I’d take option #1 and invest it. At 7% annualized return, you’re looking at $162k in 26 years, which, with a 4% annual withdrawal rate, will churn out $6480 per year, or $540 per month. And your wife and kids will get it if anything happens to you (hopefully, nothing bad will happen to you). It will also continue growing in perpetuity. Woohoo! How exciting for you!
Q-FI says
There we go… throwing out some real numbers. I love it! Thanks for chiming in Miss Camel! And all very good points.
You deserve the praise and keep up the great work over there. I always enjoy reading and when this letter came, the first thing I thought of was your Financial Porn segment and this would be a good situation to share with FI folks.
FullTimeFinance says
Honestly I’d have to think about option 1 or 3. It comes down to my taxes will be much lower when assets hit for 3, but I could probably get a better return on 1 in stocks.
If you are at large Corporation I wouldn’t worry much about solvency since the Fed has your back. I tend to look at my pension as part of my bond allocation valued at npv. When compared to today’s bond rates it throws me back to keeping the pension. But those rates won’t stay low forever.
I’ve always assumed I’ll one day be forced to make this decision. I have a Corporate pension and so does my wife. I decided that my situation at that time re taxes, income, risk free rate, expected changes in future income etc would drive my decision.
Q-FI says
Two corporate pensions… you’re killing it FTF! Hahaha. I thought I was one of the few w/ a small corporate pension and you put me to shame. I agree w/ the NPV of the bond allocation.
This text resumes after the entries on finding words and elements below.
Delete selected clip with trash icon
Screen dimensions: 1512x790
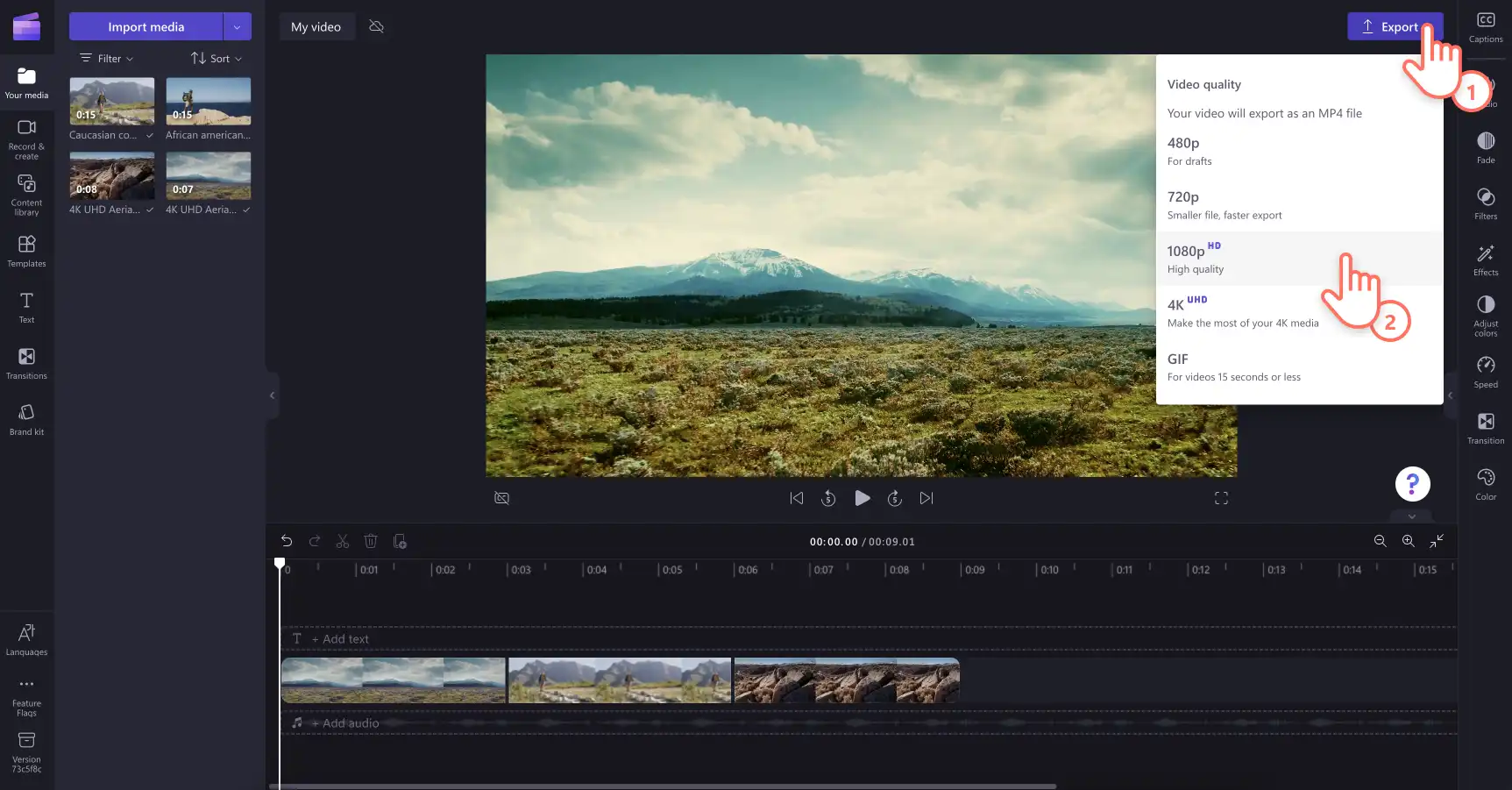371,541
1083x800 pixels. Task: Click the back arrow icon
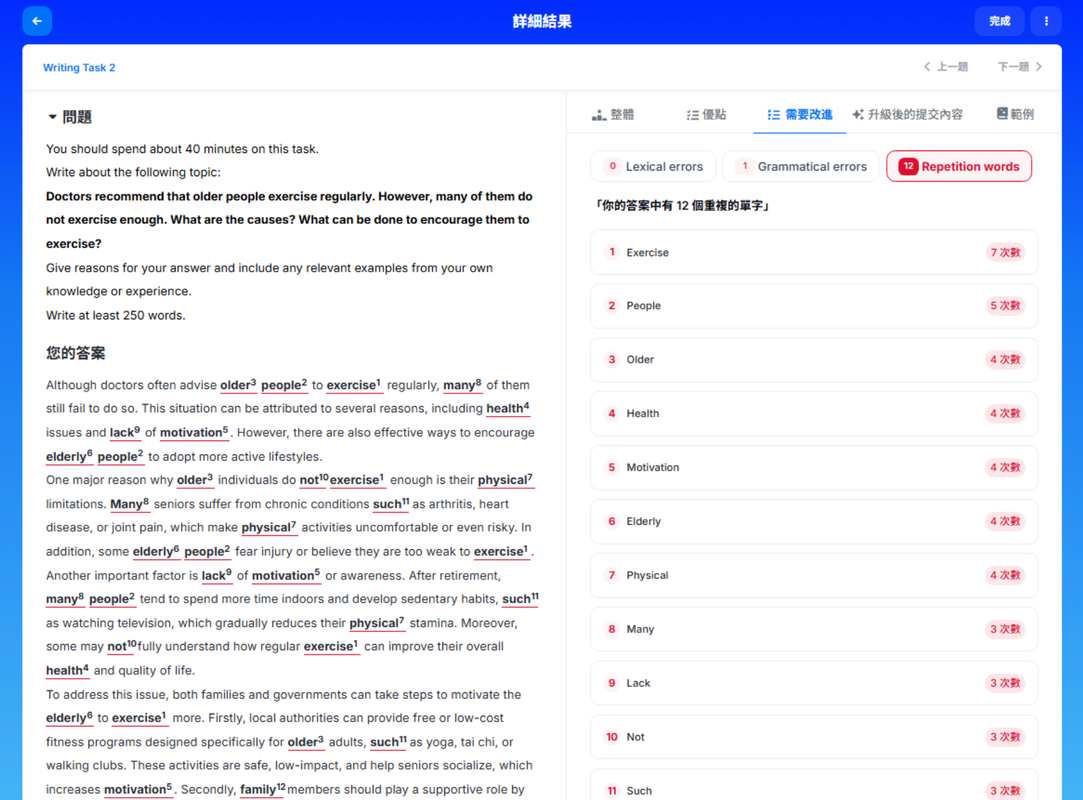click(37, 21)
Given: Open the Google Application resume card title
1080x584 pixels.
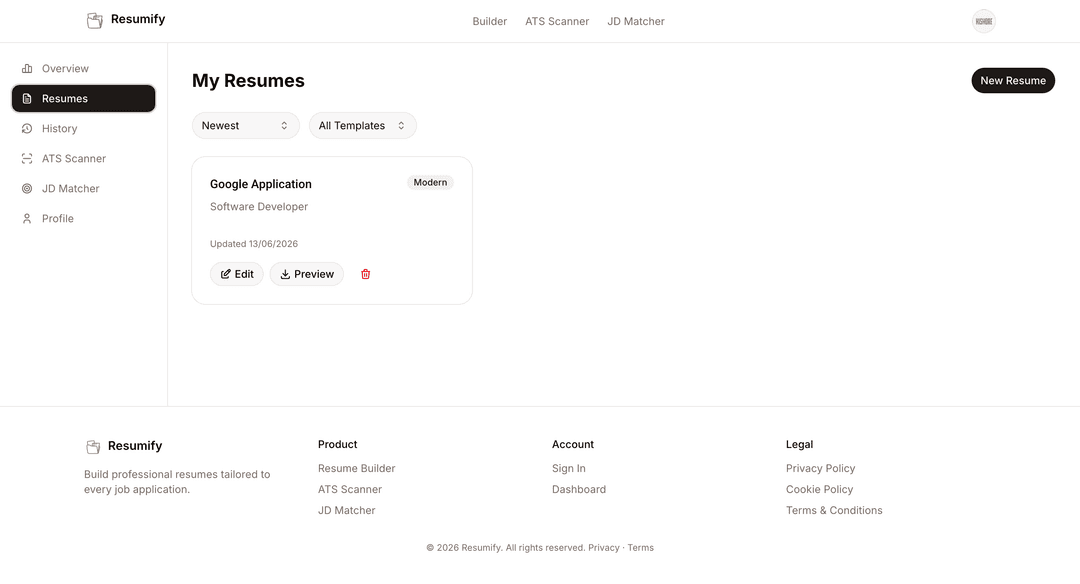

I think the choices also play into what kind of investor you are. If you have high flexibility and are fine with risk then option #1 looks promising, if you don’t like risk and favor certainty, maybe option #3 is better for your conscious and planning wise. Either way it’s not a big decision that is make or break. I thought it’d be a fun little exercise for people to mull over.
Mr. Fate says
I missed this one yesterday. I agree with the others for the same reasons – Option 1 for sure.
Q-FI says
Thanks for chiming in Mr. Fate!
Impersonal Finances says
Katie pretty much nailed it I think, especially if you trust that you’ll invest it appropriately. Thanks for sharing!
Q-FI says
Thanks for offering your two cents Impersonal Finances!